By Mento 0 Comments
I have a confession to make. I spent most of today playing Magrunner after I said I wouldn't. Actually, I said I wouldn't be talking about it any more, which I'm guess is what I'm doing right this moment. So now I have a new confession: I'm talking about Magrunner again after I said I wouldn't.
Like how things suddenly took a turn for the eerie immediately after I booted it up yesterday, it got even more surreal today. It's also super long, to my surprise: I'd say it's far closer to Portal 2's length than Portal 1's. Of course, given that one of the common criticisms of Portal 2 was its drawn out runtime, it's entirely debatable whether or not this is a plus. I'm not saying more content is a bad thing, but there's a balancing trick in producing a number of puzzle rooms that feel fresh and different that don't involve going through the same motions over and over. There's also the deleterious effect such padding does to the story which, due to the nature of this kind of game, must be doled out in small chunks between puzzle rooms.
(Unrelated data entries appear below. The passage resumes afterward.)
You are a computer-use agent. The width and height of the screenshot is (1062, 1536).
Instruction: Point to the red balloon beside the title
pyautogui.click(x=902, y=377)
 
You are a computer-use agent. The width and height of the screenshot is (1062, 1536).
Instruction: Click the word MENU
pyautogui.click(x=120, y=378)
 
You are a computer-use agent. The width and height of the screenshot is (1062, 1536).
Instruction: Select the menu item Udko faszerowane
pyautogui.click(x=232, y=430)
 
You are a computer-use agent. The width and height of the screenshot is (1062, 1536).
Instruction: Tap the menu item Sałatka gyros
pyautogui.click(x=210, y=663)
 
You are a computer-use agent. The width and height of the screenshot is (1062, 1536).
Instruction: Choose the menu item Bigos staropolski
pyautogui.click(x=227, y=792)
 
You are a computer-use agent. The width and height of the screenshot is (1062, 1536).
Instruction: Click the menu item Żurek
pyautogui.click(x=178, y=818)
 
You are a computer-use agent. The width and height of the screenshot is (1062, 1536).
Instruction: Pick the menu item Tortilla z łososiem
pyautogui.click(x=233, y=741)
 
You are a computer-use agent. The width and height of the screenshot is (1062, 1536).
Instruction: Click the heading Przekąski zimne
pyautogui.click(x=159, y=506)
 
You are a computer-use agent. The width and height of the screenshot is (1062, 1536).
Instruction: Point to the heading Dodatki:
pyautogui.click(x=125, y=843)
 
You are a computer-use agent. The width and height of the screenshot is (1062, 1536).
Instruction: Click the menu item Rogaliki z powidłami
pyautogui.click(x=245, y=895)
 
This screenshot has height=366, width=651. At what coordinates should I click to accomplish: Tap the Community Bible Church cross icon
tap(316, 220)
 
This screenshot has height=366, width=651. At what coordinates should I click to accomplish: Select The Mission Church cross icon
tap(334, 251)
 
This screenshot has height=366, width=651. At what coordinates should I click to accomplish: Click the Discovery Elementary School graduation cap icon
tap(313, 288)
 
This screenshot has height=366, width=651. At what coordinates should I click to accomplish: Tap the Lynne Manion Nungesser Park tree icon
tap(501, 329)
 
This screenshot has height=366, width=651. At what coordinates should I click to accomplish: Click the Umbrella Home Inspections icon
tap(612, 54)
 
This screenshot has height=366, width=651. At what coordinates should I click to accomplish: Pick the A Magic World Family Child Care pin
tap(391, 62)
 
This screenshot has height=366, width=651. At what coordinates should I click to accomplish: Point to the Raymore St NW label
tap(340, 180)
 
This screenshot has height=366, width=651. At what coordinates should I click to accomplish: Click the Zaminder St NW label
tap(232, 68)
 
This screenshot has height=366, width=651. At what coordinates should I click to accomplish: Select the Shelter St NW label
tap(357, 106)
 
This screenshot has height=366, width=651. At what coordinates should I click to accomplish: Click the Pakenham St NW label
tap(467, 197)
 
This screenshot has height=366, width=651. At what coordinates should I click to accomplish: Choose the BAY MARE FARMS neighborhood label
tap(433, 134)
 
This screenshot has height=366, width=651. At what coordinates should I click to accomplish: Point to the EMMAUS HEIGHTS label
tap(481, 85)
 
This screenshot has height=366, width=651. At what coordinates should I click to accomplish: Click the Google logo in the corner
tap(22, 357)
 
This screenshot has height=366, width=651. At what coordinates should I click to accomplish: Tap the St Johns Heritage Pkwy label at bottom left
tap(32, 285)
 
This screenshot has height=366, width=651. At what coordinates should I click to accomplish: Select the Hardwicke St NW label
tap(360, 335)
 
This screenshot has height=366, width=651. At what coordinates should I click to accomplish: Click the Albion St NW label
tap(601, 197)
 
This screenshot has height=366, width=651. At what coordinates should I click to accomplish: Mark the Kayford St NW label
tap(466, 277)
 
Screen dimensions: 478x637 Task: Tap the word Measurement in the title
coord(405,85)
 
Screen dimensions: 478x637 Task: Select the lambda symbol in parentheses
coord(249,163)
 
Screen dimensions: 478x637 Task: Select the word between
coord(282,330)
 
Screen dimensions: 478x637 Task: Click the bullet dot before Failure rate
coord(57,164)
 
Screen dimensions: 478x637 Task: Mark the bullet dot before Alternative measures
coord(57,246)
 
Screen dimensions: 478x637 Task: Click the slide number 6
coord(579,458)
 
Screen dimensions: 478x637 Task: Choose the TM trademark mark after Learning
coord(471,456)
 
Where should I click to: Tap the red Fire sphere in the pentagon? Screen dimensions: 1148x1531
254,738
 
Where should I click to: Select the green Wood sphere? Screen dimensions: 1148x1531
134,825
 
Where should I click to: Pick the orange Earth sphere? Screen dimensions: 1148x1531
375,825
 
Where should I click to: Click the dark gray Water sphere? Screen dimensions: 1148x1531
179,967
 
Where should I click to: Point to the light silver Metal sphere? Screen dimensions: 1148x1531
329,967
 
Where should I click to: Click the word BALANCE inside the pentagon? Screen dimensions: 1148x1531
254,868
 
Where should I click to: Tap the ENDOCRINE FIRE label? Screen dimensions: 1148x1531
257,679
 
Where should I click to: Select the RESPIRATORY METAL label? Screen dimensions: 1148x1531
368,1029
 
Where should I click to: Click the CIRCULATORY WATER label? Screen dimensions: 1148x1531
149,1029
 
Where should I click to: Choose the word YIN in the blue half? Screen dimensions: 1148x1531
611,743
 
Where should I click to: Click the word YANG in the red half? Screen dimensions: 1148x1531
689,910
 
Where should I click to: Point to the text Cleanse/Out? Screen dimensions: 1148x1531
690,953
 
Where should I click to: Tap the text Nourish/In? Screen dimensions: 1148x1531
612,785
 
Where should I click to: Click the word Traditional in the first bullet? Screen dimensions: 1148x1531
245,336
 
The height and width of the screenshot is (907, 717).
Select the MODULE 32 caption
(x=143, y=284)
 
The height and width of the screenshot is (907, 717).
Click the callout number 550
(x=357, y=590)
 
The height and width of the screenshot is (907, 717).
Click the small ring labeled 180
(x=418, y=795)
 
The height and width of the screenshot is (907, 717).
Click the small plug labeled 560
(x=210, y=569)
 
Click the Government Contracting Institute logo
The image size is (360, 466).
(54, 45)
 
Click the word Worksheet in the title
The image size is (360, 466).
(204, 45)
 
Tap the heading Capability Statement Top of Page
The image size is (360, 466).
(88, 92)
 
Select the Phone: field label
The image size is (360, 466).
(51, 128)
The continuous, interconnected plot snippets can't hope to maintain a sense of dread or suspense with the potentially huge gaps of time that the player may spend solving the puzzles in the interim, and thus generally stick to checking in with the various NPCs and other status updates.
But I've already talked too much about this darn game already. I really don't want to spoil anything about the final act, because it gets as insane as one might expect from fiction inspired by Lovecraft. I'll say it pulls something similar to Half-Life's Xen and leave it at that. (And yes, you do get to meet you-know-who. Sort of.)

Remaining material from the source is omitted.